The STNR emerges at 6-9 months of age and should be integrated at 9-11 months. This reflex helps the baby get up on hands and knees from a prone position(lying on belly), and use its upper and lower body independently.
The reflex is demonstrated when the child pulls himself up from the floor and sits with arms extended and knees tucked under (bottom resting on ankles) making a rocking motion. It is the rocking motion that integrates the STNR so that crawling on hands and knees can take place.
The STNR helps develop visual accommodation(the ability to change focus from near to far) through the rocking motion and the infant looking down at the floor and up ahead.
STNR assists in the development of TLR and is considered a transitory reflex. It also closely interconnected with the ATNR.
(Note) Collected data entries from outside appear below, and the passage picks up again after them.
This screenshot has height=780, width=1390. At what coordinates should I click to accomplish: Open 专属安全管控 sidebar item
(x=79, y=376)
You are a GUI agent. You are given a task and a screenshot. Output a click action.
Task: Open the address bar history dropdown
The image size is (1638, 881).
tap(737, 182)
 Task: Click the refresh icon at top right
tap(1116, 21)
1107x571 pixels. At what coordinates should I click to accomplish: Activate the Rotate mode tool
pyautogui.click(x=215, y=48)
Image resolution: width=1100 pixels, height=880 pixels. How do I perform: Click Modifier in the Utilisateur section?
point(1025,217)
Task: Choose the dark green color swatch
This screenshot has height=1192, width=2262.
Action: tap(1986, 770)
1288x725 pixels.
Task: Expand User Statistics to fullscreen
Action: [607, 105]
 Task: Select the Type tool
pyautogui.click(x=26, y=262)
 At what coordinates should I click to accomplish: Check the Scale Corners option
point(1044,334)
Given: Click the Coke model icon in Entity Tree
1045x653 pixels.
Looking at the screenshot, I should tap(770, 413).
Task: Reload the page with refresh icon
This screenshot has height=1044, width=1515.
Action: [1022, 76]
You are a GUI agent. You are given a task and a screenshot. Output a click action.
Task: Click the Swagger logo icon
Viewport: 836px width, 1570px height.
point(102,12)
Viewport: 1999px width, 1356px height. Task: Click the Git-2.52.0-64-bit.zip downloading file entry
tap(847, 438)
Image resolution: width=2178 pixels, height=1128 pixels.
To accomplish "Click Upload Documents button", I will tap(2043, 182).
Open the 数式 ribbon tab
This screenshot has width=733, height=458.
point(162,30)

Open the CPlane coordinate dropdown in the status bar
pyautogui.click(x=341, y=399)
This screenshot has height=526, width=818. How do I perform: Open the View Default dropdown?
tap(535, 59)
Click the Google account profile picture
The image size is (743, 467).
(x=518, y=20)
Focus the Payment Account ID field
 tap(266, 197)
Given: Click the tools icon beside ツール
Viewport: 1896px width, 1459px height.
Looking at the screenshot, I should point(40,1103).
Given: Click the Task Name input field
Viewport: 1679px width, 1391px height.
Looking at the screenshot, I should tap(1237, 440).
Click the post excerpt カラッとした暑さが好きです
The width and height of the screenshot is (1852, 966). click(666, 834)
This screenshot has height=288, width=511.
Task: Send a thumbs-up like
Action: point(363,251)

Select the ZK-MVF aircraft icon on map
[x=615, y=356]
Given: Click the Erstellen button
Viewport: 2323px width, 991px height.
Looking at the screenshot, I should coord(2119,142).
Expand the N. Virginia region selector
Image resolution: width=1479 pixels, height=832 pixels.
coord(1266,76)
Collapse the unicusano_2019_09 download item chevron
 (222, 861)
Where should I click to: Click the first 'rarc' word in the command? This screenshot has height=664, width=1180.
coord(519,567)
Characteristics and effects of a retained STNR:
- may not be able to coordinate the upper and lower body to crawl
- may have poor standing posture, slouched shoulders, bent knees
- may have poor sitting posture, wraps legs around chair legs, or sits with legs tucked under his bottom
- prefers to sit or lie on floor when watching TV or doing homework
- poor hand-eye coordination (messy eating, trouble catching a ball)
- trouble swimming(difficulty coordinating the body)
- often results in farsightedness
How does a retained STNR reflex affect my child’s learning?
- difficulty copying from the blackboard due to lack of visual accommodation(book-blackboard-book)
- incomplete notes due to slow speed of taking notes from board
- fatigue from extra effort required to read from the board
- poor concentration from trying to find a comfortable and effective sitting position
- may have trouble with vertical eye tracking(necessary for math)
- decreased understanding and quality of work due to missed information
If this sounds like your child, there is a high possibility that their STNR reflex needs to integrated so they can move forward.